More relevant for non-fiction books, the Appendix is the place where information deemed too ‘heavy’ for the main body can be placed for reference by the reader. The appendix may contain a lengthy supporting document, tables of statistics, etc.


A chronology or timeline can be used to list events in a sequential order. Only relevant where the narrative of the book presents events outside the natural chronology and/or the sequence is deemed to be important.


Notes which relate to specific passages of the text and are referenced using superscripts in the body. More applicable to non-fiction.


Definitions of terms or acronyms used in the body of the text which a novice to the subject matter may be unfamiliar with should go here. I used a Glossary of Terms in my FPL book as a lot of the terminology used could be ambiguous or confusing to newcomers.


Often used in non-fiction, the Index is a list of terms and phrases which occur in the text’s body alongside their corresponding page references, to show all the places in the book where these terms can be found. The terms of an Index are in alphabetical order.

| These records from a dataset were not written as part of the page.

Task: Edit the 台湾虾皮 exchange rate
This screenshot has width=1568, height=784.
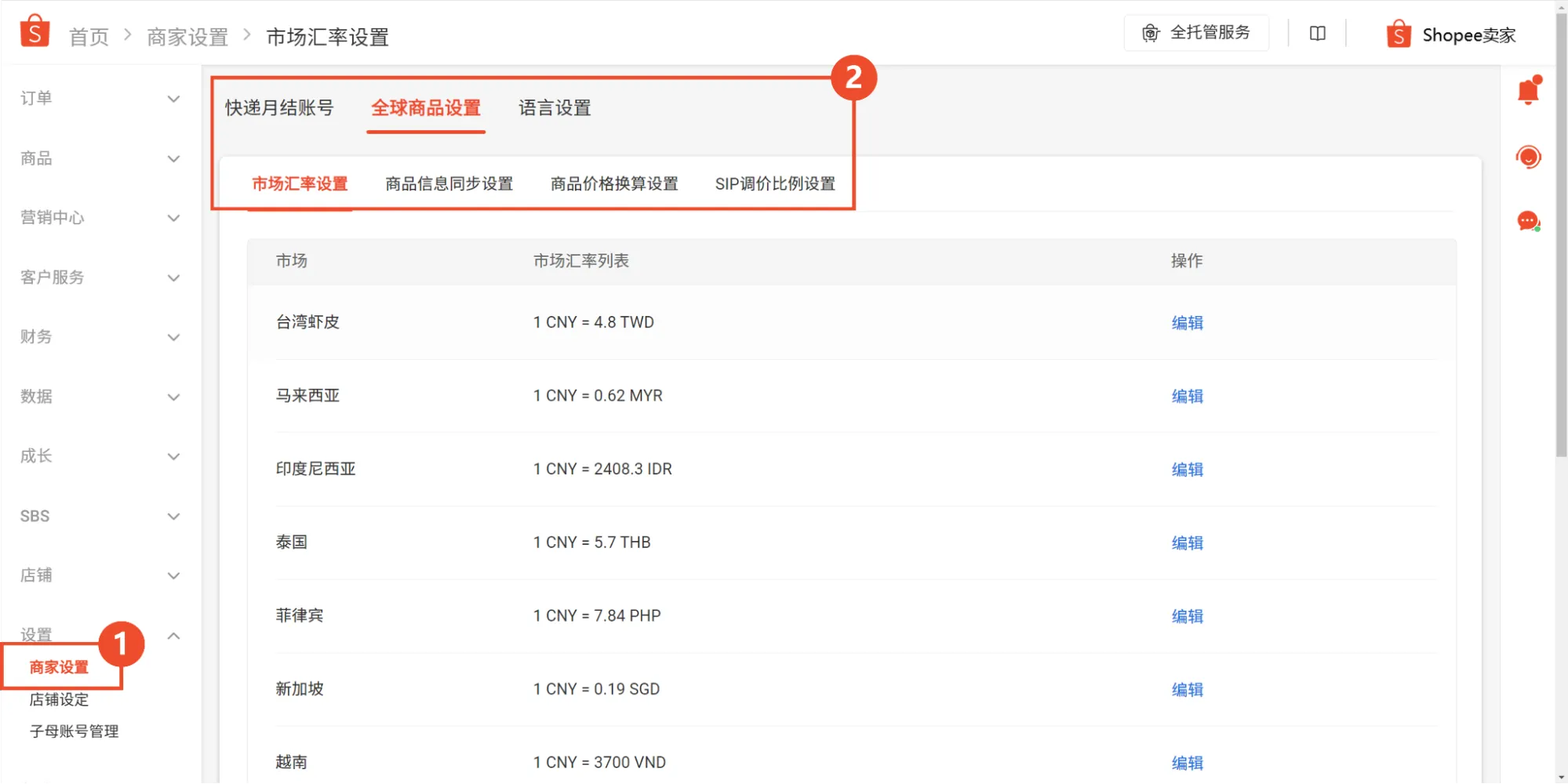Action: coord(1187,322)
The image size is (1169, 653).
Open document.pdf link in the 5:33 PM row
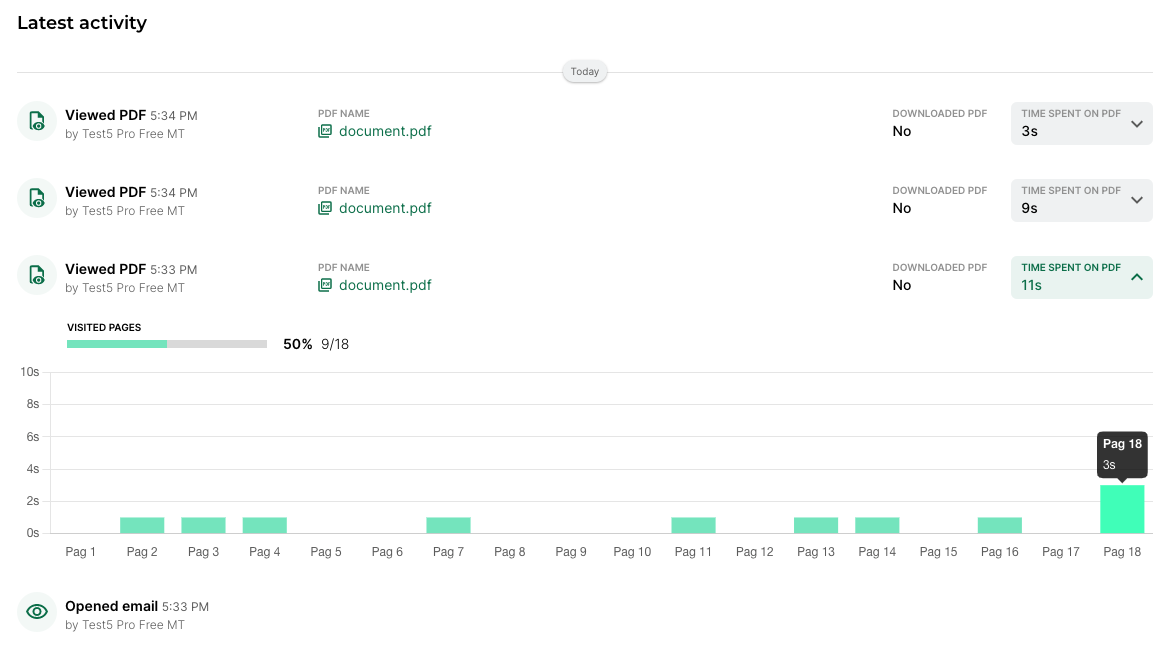pos(385,285)
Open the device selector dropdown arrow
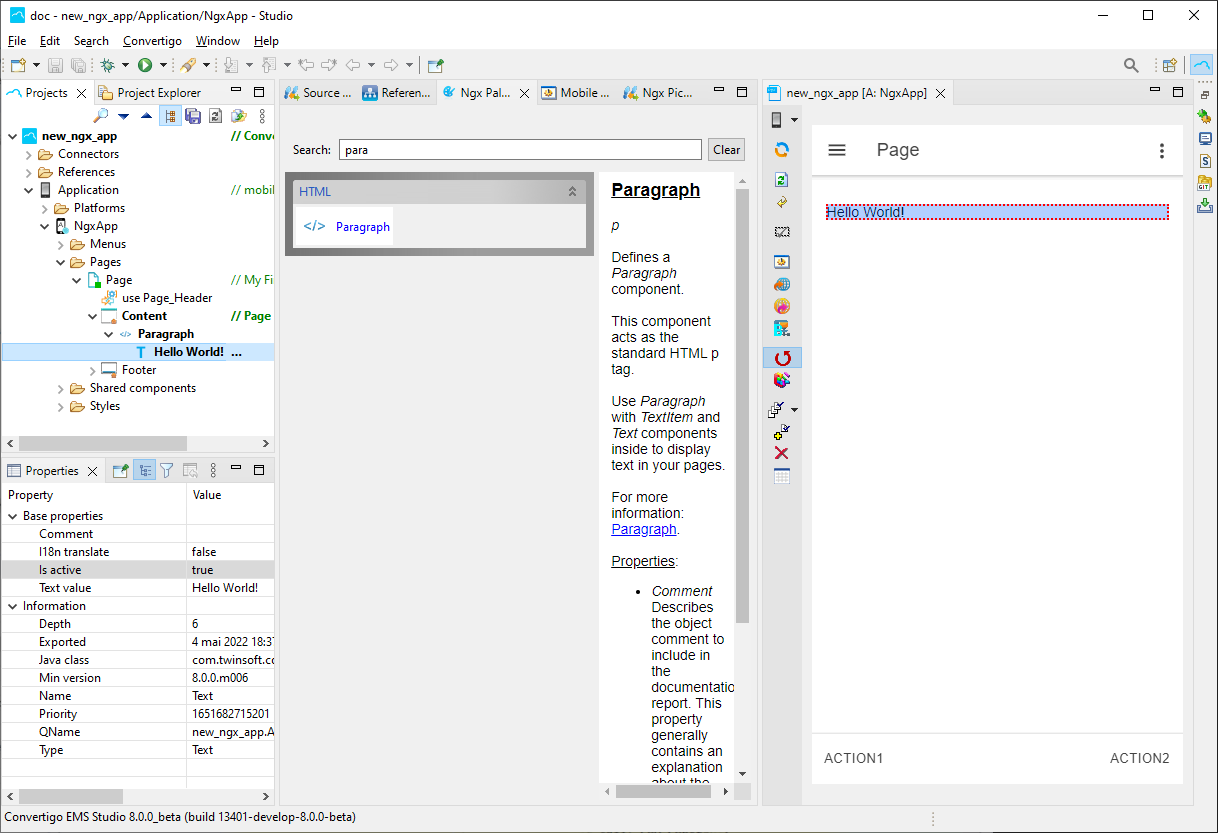 (795, 120)
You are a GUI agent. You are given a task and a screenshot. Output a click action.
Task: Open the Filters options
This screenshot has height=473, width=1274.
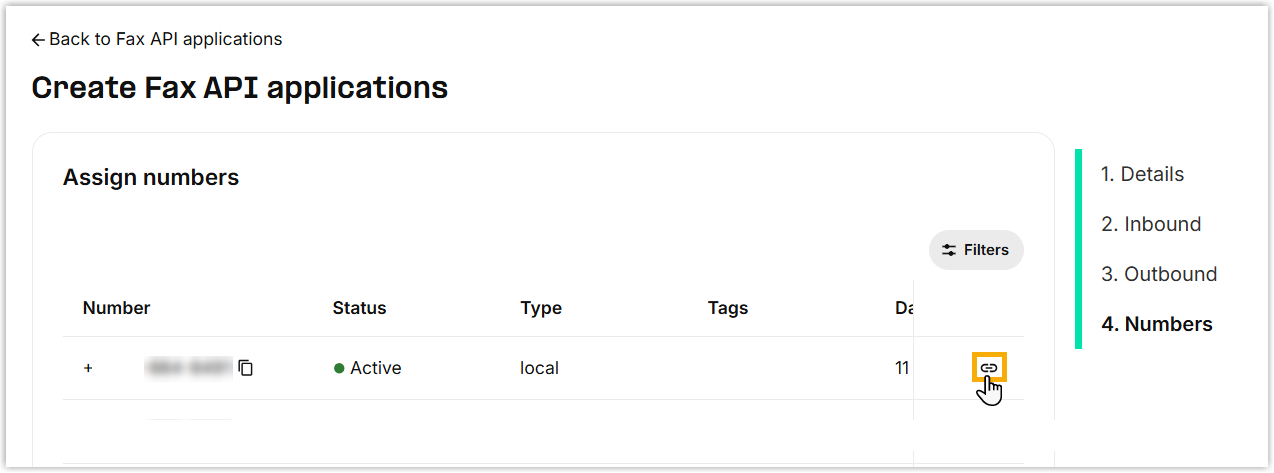[x=976, y=250]
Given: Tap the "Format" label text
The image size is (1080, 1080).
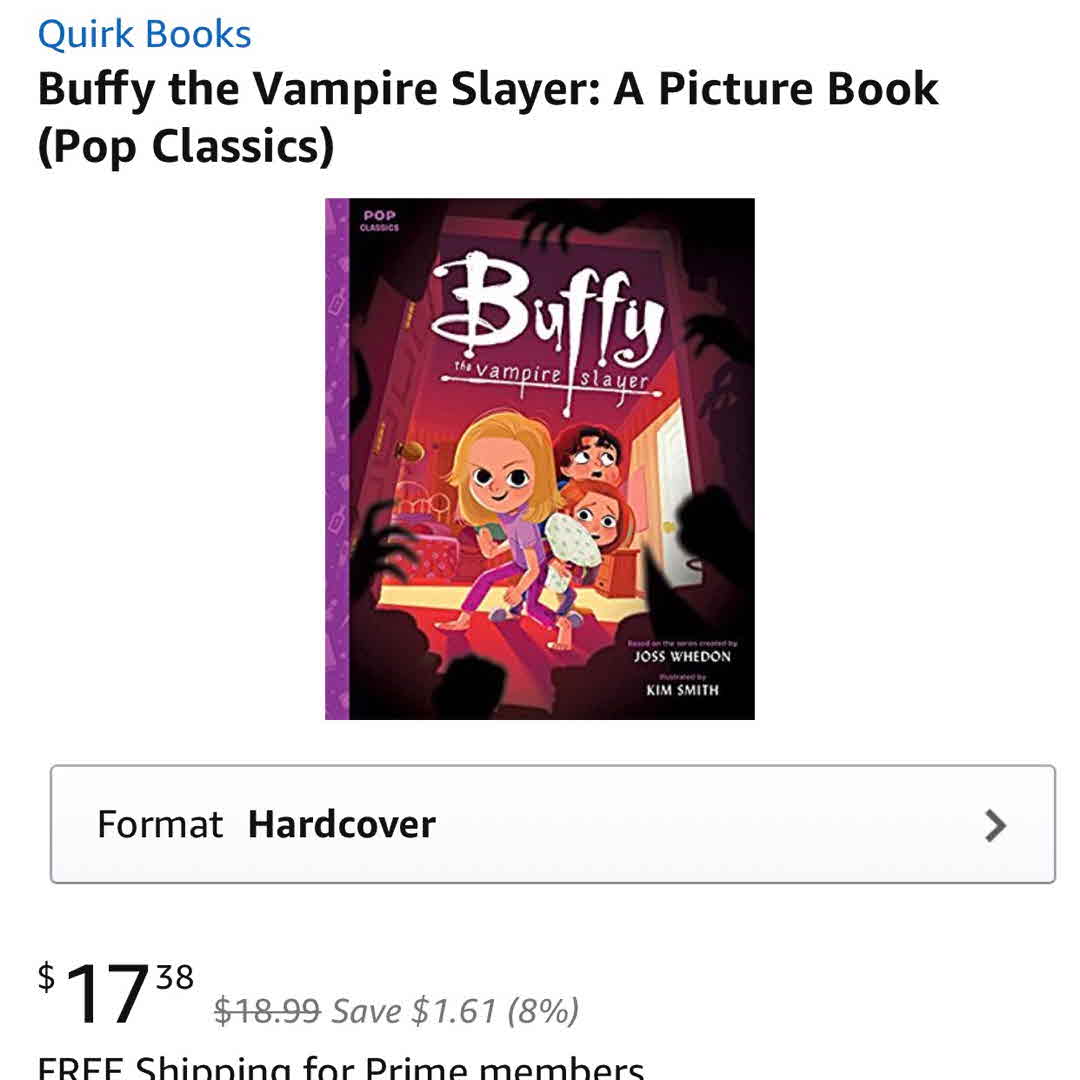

Bibliography / Reference List

A breakdown of all the sources cited in the work. This is a formal list and should follow a style manual.

Additional Contact

This is not one you will see on many Back Matter content lists but, as a new and/or self-published author, you will want to appeal to your readers to leave reviews of your book. You will also want to acquire their contact information for your on-going marketing strategy.

I personally do this over two pages, one dedicated to the importance of customer reviews for authors and another one with my social media links so they can get in touch. The latter provides an opportunity to acquire readers’ details which can be used to communicate the release of future books and/or inform them of any price changes/promotions/giveaways you may be doing as part of your marketing strategy.


The above lists are not exhaustive. Remember, it is your book. You can do whatever you want with it.

My advice is to adapt your front and back matter to each book you write. You want to strike the balance between not having a book so bare that it looks unprofessional, but simultaneously not cramming it so full of junk that you increase your print costs for no tangible gain.